I am trying to subscribe to various streaming type services, typically from a gRPC source, and would like to get some validation of the direction I am heading in, or some guidance if there is a better way to approach this.
Below I have a simplified example of what my program is doing. Basically I subscribe to multiple streams, then create a mspc channel for each. Then I receive incoming messages from these multiple streams concurrently by using tokio select.

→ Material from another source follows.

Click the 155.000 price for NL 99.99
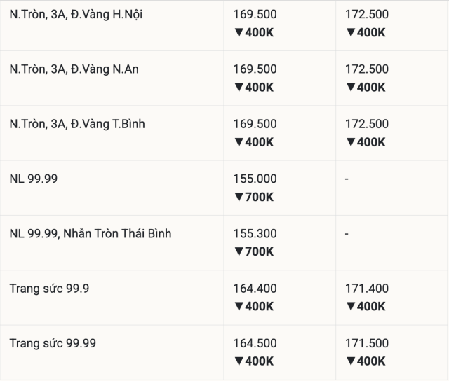The width and height of the screenshot is (449, 381). pos(255,179)
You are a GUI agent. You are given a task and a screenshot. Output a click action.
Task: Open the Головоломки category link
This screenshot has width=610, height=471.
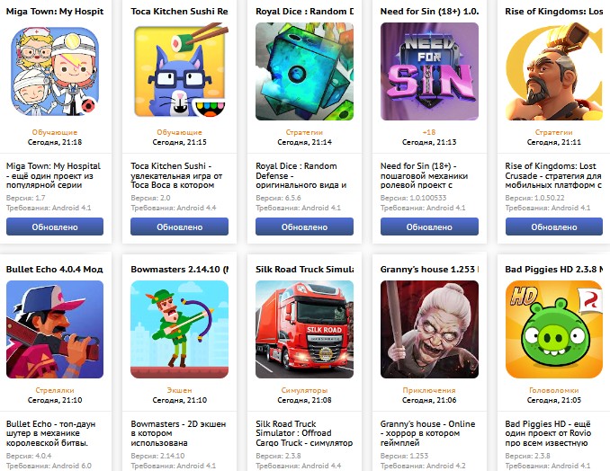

Each incoming message from each stream needs to be processed, which is handled by an async function that I spawn as a new task for each incoming message such that I don't block the thread too long for receiving the next message.
EDIT: There is shared state between the tasks that are spawned from the various receivers, which is why I am using the select!
setup.
async fn subscribe(buffer_size: usize, client: Client) -> Result<Receiver<Notification>, Box<dyn Error>> {
let (sender, receiver) = channel(buffer_size);
let mut stream = client.subscribe().await?;
std::thread::spawn(move || {
let runtime = Builder::new_multi_thread()
.enable_all()
.build()
.expect("Creating Tokio runtime");
runtime.block_on(async move {
loop {
let maybe_notification = stream.try_next().await;
match maybe_notification {
Ok(Some(notification)) => {
if sender.send(notification).await.is_err() {
return;
}
}
_ => {
break;
}
}
}
});
});
Ok(receiver)
}
fn main() -> Result<()> {
let runtime = Builder::new_multi_thread()
.enable_all()
.build()
.unwrap();
runtime.block_on(async move {
let client_1 = Client1::new();
let client_2 = Client2::new();
let client_3 = Client3::new();
let receiver_1 = subscribe(100, client_1).await?;
let receiver_2 = subscribe(100, client_2).await?;
let receiver_3 = subscribe(100, client_3).await?;
loop {
tokio::select! {
notification = receiver_1.recv() => {
tokio::spawn(process_message_1(notification));
}
notification = receiver_2.recv() => {
tokio::spawn(process_message_2(notification));
}
notification = receiver_3.recv() => {
tokio::spawn(process_message_3(notification));
}
}
}
});
Ok(())
}
This generally functions well when the incoming volume of messages isn't too high, but when there are peaks in activity I notice that it doesn't hold up with the throughput required, and as such I fall behind the stream momentarily. So a few general questions:
- Is this the best method to approach such a situation? Or is there a way that instead of having one worker to handle incoming messages from all receivers (i.e. the tokio select implementation), that I could spawn dedicated threads to handle message receiving from each individual stream/channel?
- Are there any potential improvements to implement especially to improve throughput so as to reduce the latency for receiving incoming updates overall?
As an aside, I notice sometimes that it takes much longer than expected to spawn a task (3-10ms say), which is enough in itself to make me fall behind. Is there a better way to process the messages than simply spawn a new task for each incoming one?